Ancak Memphis, onunla ne uzayacağını, ne de kısalacağını gayet iyi biliyordu. Nihayet bu değişikliğe cesaret etmelerini sağlayacak mücevher karşılarına çıktı. Ja Morant, yırtıcı stili, doğal skorerliği ve yaratıcılığıyla takımın direksiyonunu emanet edebileceğiniz tarzda bir guard. Oyununda başta 'şut' olmak üzere yukarı çekmesi gereken noktalar var elbette; ancak mevcut durumuyla dahi müthiş bir heyecan iklimi yaratıyor.
COBY WHITE
Chiago Bulls: Yeniden yapılanma sürecinde son ve belki de en önemli taşı arayan Chicago Bulls, Coby White ile aradığı guardı buldu desek abartmış olmayız. Sanıyorum, 5 veya 6’dan gidecek diye epey korkmuşlardır; ancak nihayetinde muradına ermiş bir Chicago var.
Basketbolda çok basit bir kural olarak, eksik bir dişli parkedeki diğer 4 dişliyi geriye çekerken; yerli yerinde 5 dişli, kalite toplamı tartışılsa dahi birbirlerini yukarı çekerek hayatta kalmayı başarıyor. Chicago için Coby White eklemesi bunun için hayati öneme sahip. Her şeyden önce temposuyla ve spacing’e katkısıyla takıma çok daha modern bir görüntü katacaktır.

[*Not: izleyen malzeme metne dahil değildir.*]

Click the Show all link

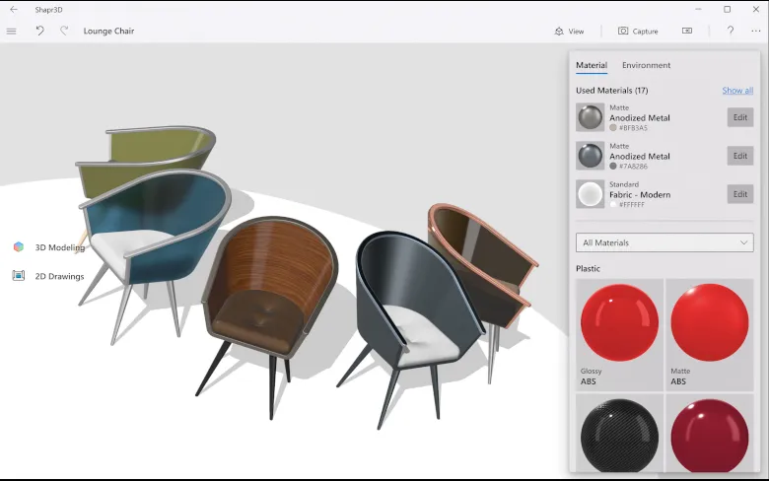click(x=737, y=91)
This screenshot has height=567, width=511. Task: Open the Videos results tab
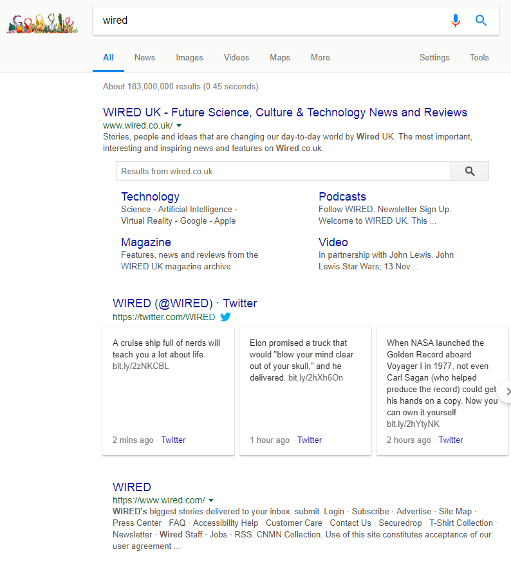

Bunun dışında tavanı yüksek ve insiyatif alabileceği bir takımda bu tavana daha hızlı ulaşması mümkün. Tıpkı Sexton gibi ilk etapta zorlanabilir; ancak sezonun devamında White’tan ve Chicago’dan bir çıkış göreceğimize eminim.
KAPANIN ELİNDE KALIYOR
CAM REDDISH
Atlanta Hawks: Draft'in en iyi şutörlerinden biri olarak kabul edilen Cam Reddish, çok iyi fiziği ve top hakimiyetini de şutuna katarak özel bir oyuncu profili çiziyor. Paul George’a benzetilmesi de başlı başına bu sınıf içerisindeki ayrıcalıklı konumunu ifade ediyor.

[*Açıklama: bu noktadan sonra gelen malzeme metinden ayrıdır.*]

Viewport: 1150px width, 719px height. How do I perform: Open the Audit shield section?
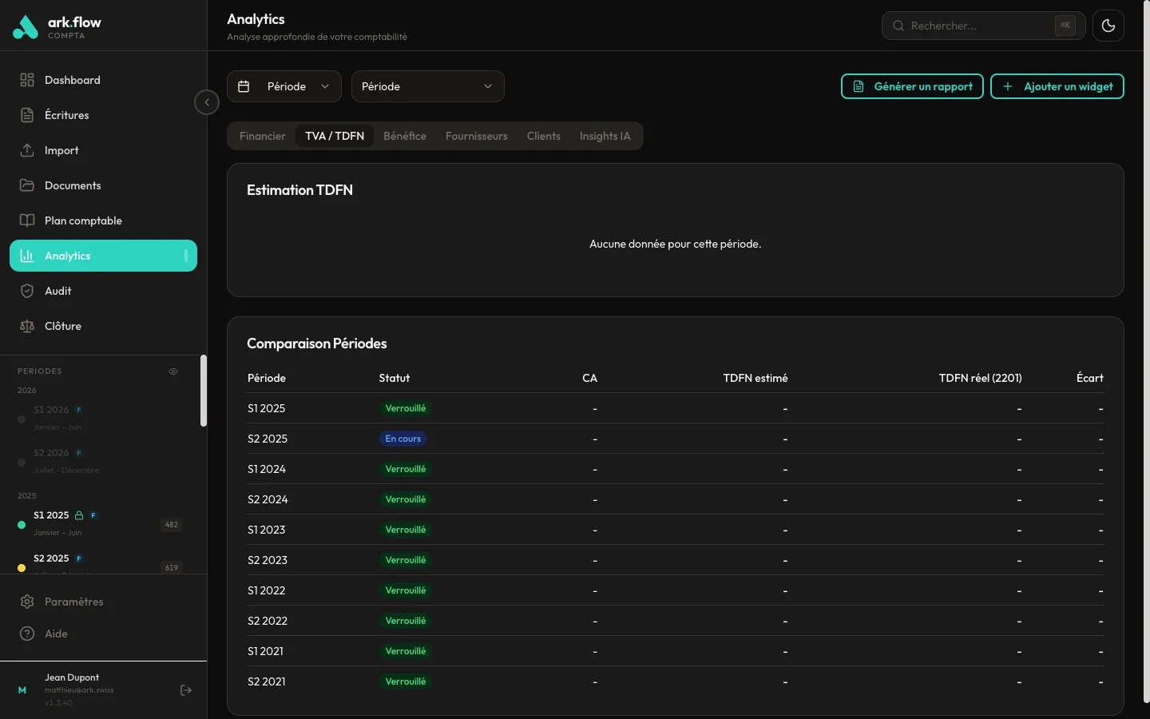[58, 291]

Hâl böyleyken Reddish’in ilk 5’ten dahi seçilebileceği konuşuluyordu. 7 veya 8. sıradan gitmesi ise %100 ihtimal olarak kabul ediliyordu; ancak Reddish, 10. sıraya kadar düştü ve Atlanta bu ikramı geri çevirmedi. Zaten hâlihazırda kaliteli bir genç iskeleti olan Atlanta için, gecenin kazananı demek abartı olmaz. Zira Duke çıkışlı kanadın da eklenmesiyle çok özel bir genç beşe sahip olan Hawks, Trae Young önderliğinde artık yola çıkmaya hazır.
SEKOU DOUMBOUYA
Detroit Pistons: Draft'in en genç oyuncusu olan Doumbouya, lige profesyonel basketbol ortamından geliyor. Limoges ile bu sezon yaklaşık 30 maça çıkan Doumbouya, şimdiden çok özel bir savunmacı. Geliştirebileceği hücum yetenekleriyle birlikte Draymond Green gibi, modern basketbol için hayati öneme sahip bir oyuncuya dönüşebilir. Sınıfın en iyi 10 oyuncusundan biri olarak gösterilen Doumbouya’nın 15. sıraya kadar düşmesi de Detroit’in şansı.

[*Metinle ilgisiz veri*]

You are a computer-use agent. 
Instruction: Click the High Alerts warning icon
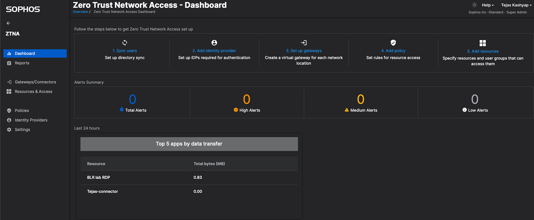coord(236,110)
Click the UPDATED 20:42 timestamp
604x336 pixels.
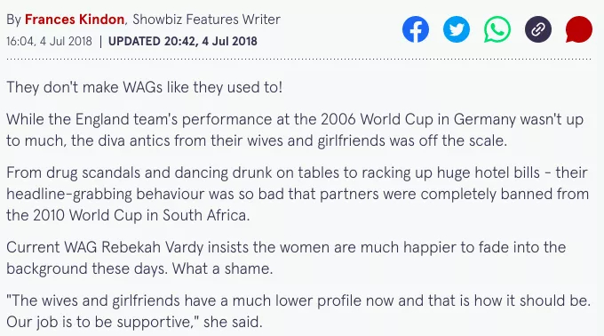click(x=183, y=41)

NBA tecrübesini aldıktan ve özellikle hücum anlamında bazı özelliklerini keskinleştirdikten
(%30 seviyesinde olan üçlüğünü yukarı çekmek gibi) sonra Doumbouya, bu sınıfın en iyi 2-
3 oyuncusundan biri olarak anılır hâle gelebilir.
NASSIR LITTLE
Portland Trail Blazers: Lise basketbolunun en dikkat çekici potansiyellerinden biri olarak adım attığı NCAA kariyeri çok iyi başlamayan Little, çareyi dev bir adım atarak NBA olmakta buldu. Bu kararının kariyerine nasıl yansıyacağını göreceğiz; ancak draft anlamında kendisini bir miktar arka planda bıraktığı kesin.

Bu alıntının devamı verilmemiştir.